October 1995

 

Patience is a powerful thing. Patient is a powerful way to be. Mmm, the feeling.
Lena's in town visiting her relatives and I met up with her on her brother's farm. I met three of the sweetest Assyrian girls. Their ages range from ten to sixteen and I'm worried about them because they have just moved to the States from Iran and do not speak the language, yet! How awful school will be for them, at first. I remember. The fear, the culture shock. God, please give them the strength to deal with the unnecessary pain spoiled and ungrateful American children will inflict upon them.
The girls were so charming and pure- I realized where I come from.

Dad was in the hospital. When he got out he was robbed. I am so sad for him.

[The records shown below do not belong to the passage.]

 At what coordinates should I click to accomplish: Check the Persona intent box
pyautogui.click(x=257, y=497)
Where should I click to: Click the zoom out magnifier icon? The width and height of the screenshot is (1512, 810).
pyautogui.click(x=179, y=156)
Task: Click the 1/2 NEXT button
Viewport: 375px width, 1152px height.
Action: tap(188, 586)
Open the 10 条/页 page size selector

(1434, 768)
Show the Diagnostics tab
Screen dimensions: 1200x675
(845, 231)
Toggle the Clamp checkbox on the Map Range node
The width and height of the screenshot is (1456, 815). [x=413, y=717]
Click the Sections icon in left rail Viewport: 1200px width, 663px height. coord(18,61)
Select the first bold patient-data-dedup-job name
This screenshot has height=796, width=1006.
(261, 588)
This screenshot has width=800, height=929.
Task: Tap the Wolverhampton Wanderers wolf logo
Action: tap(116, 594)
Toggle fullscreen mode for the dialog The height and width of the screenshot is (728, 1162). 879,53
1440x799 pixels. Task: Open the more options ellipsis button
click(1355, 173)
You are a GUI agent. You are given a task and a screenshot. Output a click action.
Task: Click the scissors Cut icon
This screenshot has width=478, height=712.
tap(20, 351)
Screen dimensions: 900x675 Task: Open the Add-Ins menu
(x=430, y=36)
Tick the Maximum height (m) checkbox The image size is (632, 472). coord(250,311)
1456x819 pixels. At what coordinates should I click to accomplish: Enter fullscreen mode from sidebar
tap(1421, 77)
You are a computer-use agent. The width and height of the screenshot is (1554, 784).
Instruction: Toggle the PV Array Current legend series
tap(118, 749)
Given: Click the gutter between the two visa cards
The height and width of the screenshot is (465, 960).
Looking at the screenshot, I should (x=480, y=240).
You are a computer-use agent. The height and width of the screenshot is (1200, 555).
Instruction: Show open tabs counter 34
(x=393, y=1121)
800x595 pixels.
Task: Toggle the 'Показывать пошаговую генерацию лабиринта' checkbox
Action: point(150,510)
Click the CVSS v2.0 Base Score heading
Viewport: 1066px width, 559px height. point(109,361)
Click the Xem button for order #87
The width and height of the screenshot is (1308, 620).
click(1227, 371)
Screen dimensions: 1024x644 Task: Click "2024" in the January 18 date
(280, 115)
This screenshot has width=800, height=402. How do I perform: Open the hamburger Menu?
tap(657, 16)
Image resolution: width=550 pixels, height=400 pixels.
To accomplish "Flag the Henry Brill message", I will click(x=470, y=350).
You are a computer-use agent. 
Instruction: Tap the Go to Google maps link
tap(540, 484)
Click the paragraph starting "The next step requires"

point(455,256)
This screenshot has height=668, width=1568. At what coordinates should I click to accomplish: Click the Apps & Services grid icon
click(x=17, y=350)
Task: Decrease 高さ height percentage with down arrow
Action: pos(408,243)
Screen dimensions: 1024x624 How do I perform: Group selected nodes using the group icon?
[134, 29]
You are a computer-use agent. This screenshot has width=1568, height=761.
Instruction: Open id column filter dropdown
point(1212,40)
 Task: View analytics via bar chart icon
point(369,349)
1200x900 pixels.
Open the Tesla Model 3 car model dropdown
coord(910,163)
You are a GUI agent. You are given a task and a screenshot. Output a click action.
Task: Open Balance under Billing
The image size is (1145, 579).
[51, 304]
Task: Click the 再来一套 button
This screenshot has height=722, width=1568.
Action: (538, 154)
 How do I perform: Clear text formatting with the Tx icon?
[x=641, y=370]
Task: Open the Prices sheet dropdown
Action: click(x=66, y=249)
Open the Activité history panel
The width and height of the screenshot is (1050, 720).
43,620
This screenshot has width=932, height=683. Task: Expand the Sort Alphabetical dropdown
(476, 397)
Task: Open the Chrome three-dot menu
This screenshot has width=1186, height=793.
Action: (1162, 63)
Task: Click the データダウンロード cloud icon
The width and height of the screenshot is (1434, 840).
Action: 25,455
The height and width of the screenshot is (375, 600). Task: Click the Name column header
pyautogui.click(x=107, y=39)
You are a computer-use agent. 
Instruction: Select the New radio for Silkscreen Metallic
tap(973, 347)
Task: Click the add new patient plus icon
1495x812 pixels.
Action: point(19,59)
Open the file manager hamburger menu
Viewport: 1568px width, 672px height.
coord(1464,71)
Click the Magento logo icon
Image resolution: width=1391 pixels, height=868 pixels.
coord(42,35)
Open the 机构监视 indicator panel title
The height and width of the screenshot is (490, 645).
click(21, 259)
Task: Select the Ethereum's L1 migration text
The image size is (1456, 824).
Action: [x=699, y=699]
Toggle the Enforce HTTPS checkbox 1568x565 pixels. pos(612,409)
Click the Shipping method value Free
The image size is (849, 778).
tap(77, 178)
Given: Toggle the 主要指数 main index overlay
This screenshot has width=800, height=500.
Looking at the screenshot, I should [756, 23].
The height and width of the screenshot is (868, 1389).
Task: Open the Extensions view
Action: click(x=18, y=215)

Lena's back in Chicago, her trip cut short because of dad's misfortunes.
Sometimes I wish I could go back to Iran and see the places where I was a child. I keep thinking everyone's still there and the same. But most are dead.
Nothing about life is glamorous.
When I pause I realize that I have always just been holding on. Isn't there more?
I need to breathe, relax, chill out.

Mom's in her own world, which is far, far away from mine.
I went to The Brave Bull, Modesto's gay bar, with Vickie, my dyke manager. We played pool and had a couple beers. I met a Jim there with whom I went to eat. Afterwards, we sat in a parked car and talked. Nothing happened. Neither of us wanted it.

I have talked myself into calmness. Mom and I are getting along famously.
Brandon called. I miss it. It was all so foolishly romantic.
Leaves are changing color. Autumn is a nice time. Sometimes I wonder if the stresses of life are due to the time we live in or the country.